[Directions for this task] If a line of the records holds the word "options", copy it out.

[Data to use]
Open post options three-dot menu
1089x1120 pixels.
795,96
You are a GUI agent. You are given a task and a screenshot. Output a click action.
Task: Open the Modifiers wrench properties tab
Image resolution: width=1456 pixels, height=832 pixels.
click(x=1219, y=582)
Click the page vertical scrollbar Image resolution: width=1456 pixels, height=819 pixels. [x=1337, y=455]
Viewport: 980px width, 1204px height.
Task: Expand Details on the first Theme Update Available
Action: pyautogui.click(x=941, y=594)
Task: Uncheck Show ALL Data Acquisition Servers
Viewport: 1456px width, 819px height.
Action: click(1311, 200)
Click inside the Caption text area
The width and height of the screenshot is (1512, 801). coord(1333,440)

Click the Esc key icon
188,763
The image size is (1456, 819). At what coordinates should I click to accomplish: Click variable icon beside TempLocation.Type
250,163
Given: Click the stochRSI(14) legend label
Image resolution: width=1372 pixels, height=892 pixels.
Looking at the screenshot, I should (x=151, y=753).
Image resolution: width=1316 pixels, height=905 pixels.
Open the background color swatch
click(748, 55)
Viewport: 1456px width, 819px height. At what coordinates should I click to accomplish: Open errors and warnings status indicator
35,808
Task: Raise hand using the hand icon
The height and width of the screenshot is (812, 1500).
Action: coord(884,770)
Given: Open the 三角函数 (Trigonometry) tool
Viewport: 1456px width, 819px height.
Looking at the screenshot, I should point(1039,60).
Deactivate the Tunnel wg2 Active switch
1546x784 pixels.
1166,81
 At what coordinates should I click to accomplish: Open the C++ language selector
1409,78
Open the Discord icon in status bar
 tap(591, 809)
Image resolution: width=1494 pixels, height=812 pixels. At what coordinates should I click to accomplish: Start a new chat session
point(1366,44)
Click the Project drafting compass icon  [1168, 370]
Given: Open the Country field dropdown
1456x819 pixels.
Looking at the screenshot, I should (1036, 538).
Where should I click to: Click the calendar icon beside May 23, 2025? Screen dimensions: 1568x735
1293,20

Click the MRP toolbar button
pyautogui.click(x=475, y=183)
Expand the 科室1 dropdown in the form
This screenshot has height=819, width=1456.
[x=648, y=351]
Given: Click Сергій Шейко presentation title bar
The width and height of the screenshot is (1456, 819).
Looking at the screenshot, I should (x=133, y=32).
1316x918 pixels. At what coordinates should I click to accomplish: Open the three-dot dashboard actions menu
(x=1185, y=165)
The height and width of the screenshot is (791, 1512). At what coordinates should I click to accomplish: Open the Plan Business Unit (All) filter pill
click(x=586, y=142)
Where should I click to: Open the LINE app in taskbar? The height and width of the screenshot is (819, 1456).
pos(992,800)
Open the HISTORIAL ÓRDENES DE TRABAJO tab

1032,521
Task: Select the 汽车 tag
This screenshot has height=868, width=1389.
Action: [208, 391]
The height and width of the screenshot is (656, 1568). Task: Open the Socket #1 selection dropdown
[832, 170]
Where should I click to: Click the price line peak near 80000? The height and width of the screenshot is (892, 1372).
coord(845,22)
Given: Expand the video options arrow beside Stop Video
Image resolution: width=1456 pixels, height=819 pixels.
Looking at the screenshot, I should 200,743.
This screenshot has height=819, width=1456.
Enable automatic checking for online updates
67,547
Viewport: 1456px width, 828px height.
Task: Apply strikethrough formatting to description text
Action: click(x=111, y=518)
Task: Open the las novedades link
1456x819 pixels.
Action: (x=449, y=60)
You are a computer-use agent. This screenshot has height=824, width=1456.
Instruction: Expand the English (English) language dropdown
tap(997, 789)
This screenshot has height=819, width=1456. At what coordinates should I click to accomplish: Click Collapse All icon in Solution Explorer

[Result below]
Open post options three-dot menu
Given: Expand the video options arrow beside Stop Video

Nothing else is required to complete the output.